Aqui está um olhar sobre como Gaza chegou a esse ponto.
As escassezes de alimentos em Gaza foram criadas pelo bloqueio e operações militares de Israel.
Durante anos antes da última guerra, Gaza estava sujeita a um bloqueio israelense, apoiado pelo Egito. Sob o bloqueio, a ajuda humanitária, incluindo alimentos e importações comerciais, era estritamente restrita. Mesmo assim, os níveis de desnutrição entre os cerca de 2,2 milhões de habitantes de Gaza eram baixos e comparáveis aos de países da região.
Desde 2004, quando o sistema foi estabelecido, houve duas fomes, de acordo com essa definição.
Gaza é pequena e principalmente urbana, então comida deveria estar próxima.
Críticos da maneira como Israel está conduzindo a guerra dizem que a crise de fome decorre principalmente das restrições israelenses sobre onde os caminhões podem entrar e de um processo de inspeção oneroso. Alguns acusaram Israel de retardar a ajuda para punir os gazenses pelo ataque de 7 de outubro.

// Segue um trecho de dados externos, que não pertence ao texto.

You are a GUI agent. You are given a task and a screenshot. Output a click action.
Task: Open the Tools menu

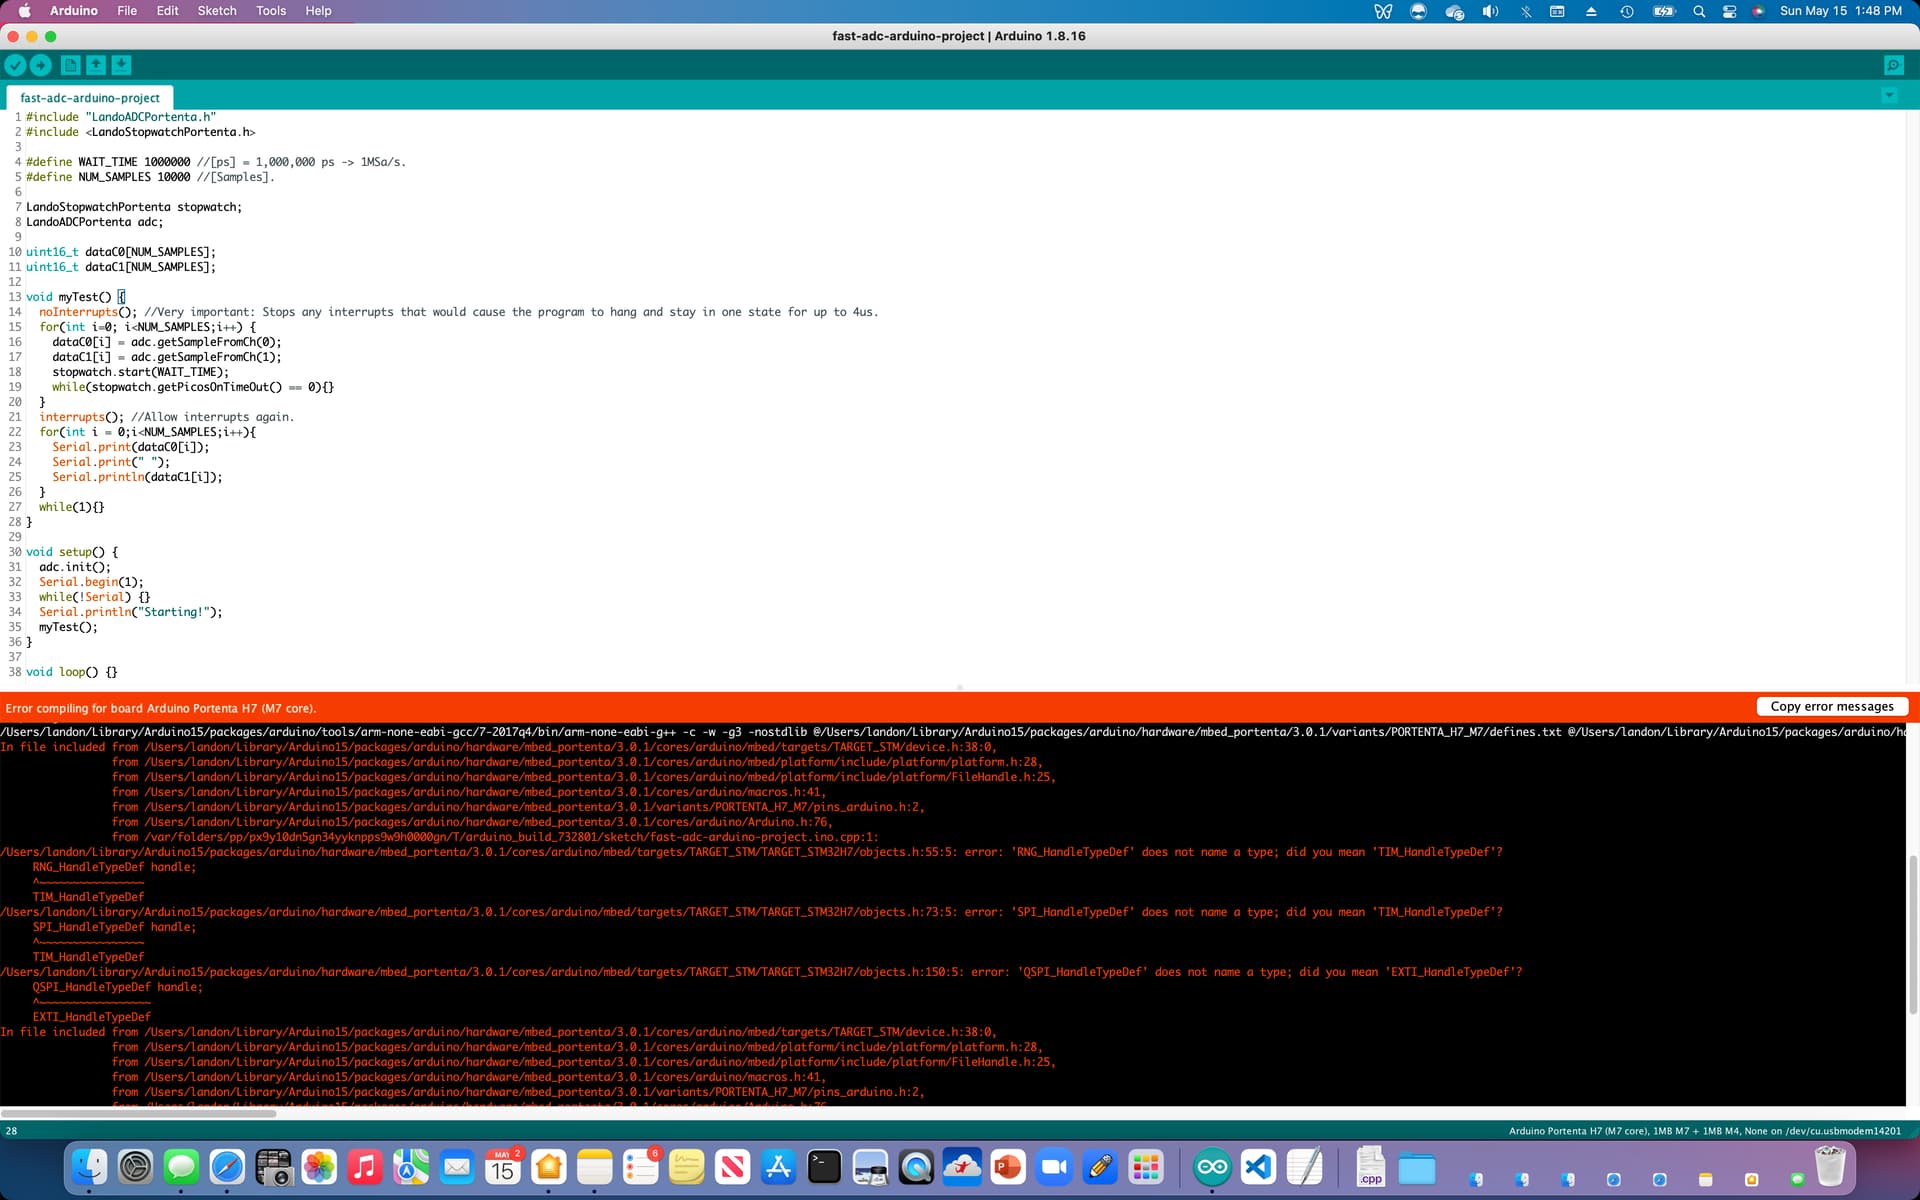(x=269, y=11)
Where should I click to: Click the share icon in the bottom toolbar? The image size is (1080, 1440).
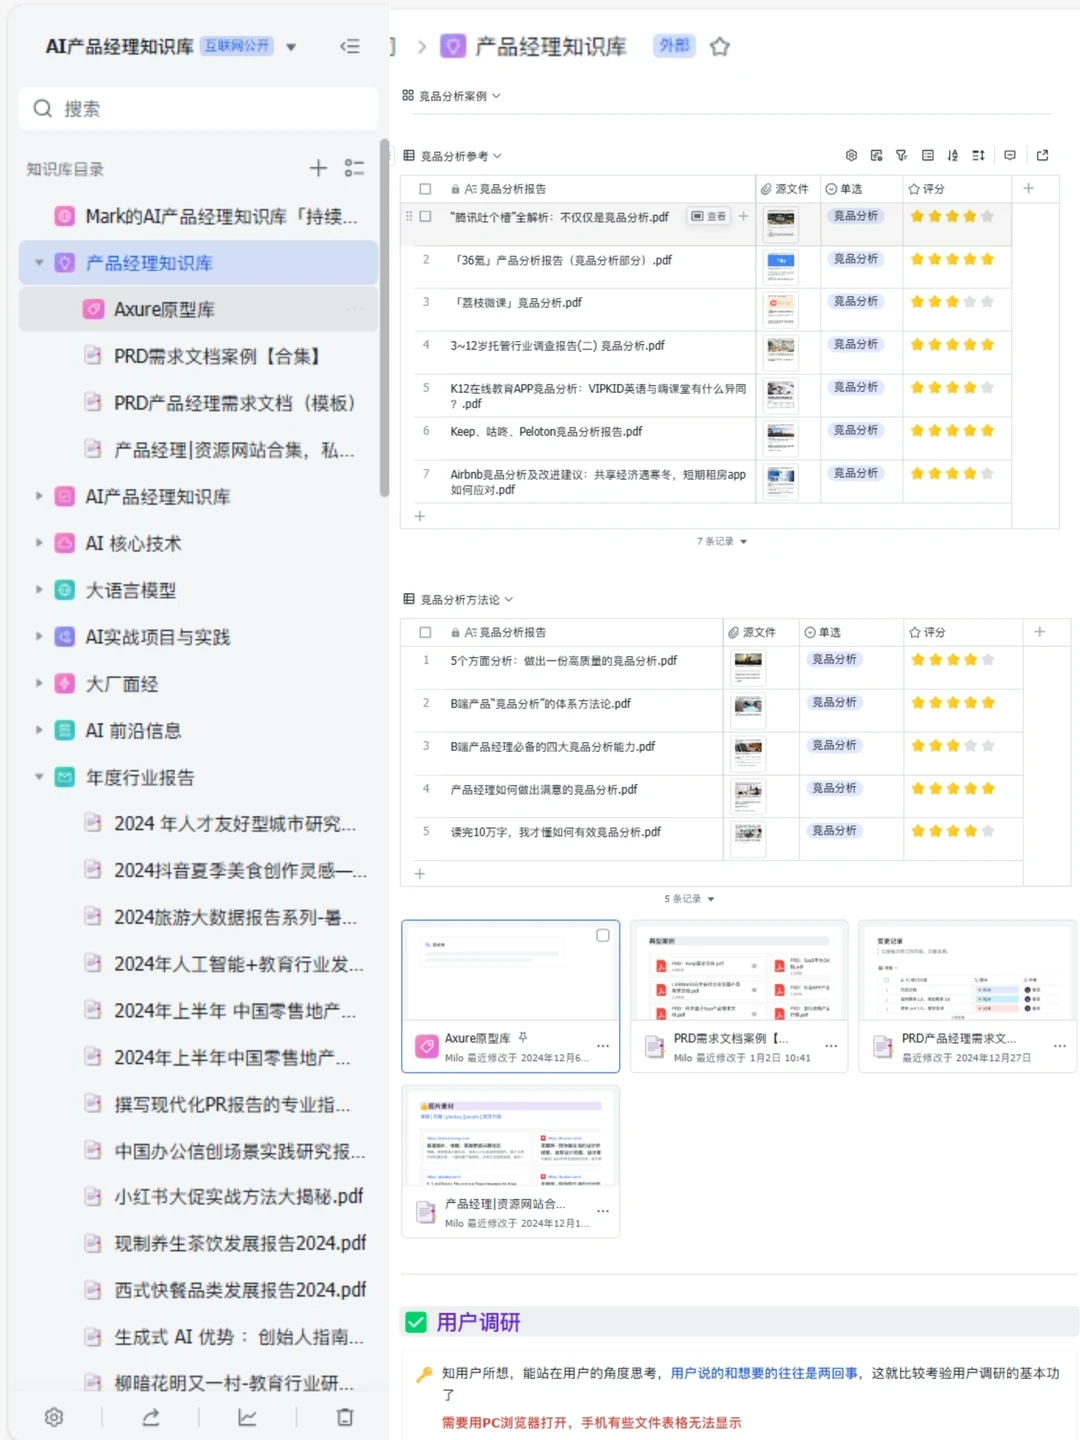[x=150, y=1417]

Israel afirma que não impôs limites à quantidade de ajuda que pode fluir para Gaza. Eles culpam as Nações Unidas, em particular a UNRWA, a principal agência que ajuda os palestinos, por não distribuir a ajuda de forma eficaz.
O governo israelense responsabiliza o Hamas por todo sofrimento civil em Gaza. (A UNRWA disse no mês passado que Israel havia negado ao grupo acesso ao norte de Gaza, embora Israel tenha rejeitado essa reivindicação.)